By Meredith Kaiser
Maya Angelou once said that when she prayed for someone, a wonderful thing happened, not only hopefully for the person for whom she was praying, but for her as well.
That is how I feel about my writing. When people ask me, “What do you write?” I usually say essays or I may mention my scattered and incomplete novel. But what I want to say is, “I am a writer of thank you notes.”
Yes, I have written articles for work, essays, blogs, short stories, and pieces of a novel. But really, what I am stirred to write consistently are notes of gratitude, congratulations, encouragement, and sympathy. I also write what I call, “I see you” cards; as in, “I see all that you do or how you are feeling, and it matters.” I can’t explain why I need to do this.
I’ve been told that these cards make people cry. Or laugh. I often cry or laugh as I write them. Before sealing the envelope, I re-read my words several times to listen to what I’ve said. Is this what I want to say? Sometimes I start over. I want each letter to stitch the meaning I intend onto the paper. Is this exactly what I would say to the person if they were in front of me? I’m sure I don’t get it right every time, maybe never. But I believe that a blank note card, filled with my own words and in my own fevered handwriting is the next best thing to eye contact and a solid hug.
Bowing to this impulse, years ago, I began keeping a supply of assorted blank note cards at home and at my office.
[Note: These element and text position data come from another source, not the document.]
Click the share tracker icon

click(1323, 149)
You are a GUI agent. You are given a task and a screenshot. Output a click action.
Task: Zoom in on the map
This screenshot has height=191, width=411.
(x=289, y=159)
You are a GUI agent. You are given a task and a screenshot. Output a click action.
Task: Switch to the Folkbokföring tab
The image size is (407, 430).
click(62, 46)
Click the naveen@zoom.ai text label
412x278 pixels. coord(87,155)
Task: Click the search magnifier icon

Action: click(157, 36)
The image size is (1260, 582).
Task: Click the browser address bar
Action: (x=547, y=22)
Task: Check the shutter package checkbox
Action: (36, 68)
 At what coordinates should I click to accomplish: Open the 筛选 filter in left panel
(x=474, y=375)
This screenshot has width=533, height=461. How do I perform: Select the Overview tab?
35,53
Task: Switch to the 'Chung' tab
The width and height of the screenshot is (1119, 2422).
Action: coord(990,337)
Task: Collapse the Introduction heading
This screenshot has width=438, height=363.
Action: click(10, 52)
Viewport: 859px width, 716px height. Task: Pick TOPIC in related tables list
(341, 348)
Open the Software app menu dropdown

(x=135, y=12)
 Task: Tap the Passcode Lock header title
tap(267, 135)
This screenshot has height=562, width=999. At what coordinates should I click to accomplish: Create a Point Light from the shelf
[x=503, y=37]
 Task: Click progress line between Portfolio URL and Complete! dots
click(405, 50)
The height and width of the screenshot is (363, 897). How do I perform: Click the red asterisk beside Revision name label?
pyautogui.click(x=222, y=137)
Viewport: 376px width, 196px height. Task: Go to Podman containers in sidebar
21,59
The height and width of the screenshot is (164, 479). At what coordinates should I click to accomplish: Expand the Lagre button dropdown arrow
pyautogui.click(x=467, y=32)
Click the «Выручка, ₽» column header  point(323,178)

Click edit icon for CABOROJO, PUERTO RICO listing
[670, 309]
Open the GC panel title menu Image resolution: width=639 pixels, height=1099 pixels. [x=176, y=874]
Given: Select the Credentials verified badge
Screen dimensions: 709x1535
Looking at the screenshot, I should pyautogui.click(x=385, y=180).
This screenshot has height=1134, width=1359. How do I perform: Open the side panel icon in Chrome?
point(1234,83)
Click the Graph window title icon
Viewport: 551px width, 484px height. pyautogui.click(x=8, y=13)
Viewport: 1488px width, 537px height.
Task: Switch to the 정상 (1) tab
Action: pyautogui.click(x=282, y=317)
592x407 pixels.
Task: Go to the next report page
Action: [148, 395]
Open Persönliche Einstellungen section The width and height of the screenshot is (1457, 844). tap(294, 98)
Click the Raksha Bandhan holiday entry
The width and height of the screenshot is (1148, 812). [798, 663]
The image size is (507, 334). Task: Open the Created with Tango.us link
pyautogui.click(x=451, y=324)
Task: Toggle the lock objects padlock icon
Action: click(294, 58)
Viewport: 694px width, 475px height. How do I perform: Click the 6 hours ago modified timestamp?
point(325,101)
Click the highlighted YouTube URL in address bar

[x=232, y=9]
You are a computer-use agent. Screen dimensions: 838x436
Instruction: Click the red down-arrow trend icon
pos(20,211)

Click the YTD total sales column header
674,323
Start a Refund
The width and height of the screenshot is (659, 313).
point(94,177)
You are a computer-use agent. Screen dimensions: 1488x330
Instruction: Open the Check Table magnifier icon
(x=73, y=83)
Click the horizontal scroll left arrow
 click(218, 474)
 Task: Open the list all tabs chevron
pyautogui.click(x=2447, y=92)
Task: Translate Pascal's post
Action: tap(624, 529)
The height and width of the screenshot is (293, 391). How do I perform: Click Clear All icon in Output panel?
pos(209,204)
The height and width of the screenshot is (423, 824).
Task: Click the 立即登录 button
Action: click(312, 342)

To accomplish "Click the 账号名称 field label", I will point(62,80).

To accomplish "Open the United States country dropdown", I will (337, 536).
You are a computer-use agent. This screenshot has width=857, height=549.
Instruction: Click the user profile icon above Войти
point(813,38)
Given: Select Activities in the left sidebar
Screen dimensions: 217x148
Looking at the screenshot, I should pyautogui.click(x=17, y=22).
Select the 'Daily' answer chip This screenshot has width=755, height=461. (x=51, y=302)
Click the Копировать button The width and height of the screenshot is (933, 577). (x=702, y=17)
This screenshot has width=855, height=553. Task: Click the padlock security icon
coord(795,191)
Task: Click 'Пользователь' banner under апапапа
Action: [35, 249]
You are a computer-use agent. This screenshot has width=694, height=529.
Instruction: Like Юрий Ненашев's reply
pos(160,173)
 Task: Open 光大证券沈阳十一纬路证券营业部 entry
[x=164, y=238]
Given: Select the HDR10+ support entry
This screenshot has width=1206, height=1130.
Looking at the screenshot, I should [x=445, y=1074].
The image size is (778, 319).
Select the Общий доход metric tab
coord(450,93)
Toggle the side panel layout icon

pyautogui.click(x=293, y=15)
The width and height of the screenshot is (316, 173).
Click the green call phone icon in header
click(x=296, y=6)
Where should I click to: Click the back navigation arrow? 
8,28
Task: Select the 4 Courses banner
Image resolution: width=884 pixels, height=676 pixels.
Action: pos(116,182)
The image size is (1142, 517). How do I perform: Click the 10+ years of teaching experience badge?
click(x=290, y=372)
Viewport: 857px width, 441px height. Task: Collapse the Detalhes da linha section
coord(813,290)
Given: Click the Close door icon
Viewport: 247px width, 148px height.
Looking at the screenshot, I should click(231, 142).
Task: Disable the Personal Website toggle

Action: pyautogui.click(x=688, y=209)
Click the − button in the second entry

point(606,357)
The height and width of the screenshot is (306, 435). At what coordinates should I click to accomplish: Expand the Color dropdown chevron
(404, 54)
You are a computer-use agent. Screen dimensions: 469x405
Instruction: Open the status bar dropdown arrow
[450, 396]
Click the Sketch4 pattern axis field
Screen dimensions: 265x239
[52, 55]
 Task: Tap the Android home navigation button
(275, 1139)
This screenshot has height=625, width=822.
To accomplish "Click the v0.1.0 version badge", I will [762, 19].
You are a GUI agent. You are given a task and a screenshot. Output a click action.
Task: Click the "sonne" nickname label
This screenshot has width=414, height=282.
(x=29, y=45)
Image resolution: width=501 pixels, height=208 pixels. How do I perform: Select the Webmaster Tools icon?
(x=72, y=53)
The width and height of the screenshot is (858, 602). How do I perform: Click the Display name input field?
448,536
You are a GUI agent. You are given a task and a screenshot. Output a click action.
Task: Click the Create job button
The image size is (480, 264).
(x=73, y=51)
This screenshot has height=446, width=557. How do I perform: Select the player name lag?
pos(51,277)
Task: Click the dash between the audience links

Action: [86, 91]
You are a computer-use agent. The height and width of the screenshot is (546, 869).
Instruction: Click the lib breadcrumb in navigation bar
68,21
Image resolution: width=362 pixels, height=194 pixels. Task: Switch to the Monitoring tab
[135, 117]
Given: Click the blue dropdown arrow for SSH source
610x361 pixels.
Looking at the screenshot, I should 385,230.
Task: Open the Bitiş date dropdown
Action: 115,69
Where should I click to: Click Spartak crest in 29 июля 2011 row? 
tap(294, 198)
I keep stamps in my purse at all times. I am a rapid-fire note dispenser. The moment I hear that a co-worker lost her mother or that a friend is having surgery, I can reach out to them by mail to meet them where they are. The beauty of mail is that the recipient has the privacy to receive the message and to take it in how or when she chooses.
I don’t know if that’s what most people think of when they think of a writer, but I know that reaching an audience of one via a handwritten note keeps me setting words on paper. It won’t put me on the New York Times bestseller list, but loving others by doing what I love the most pays the greatest reward, if not the bills.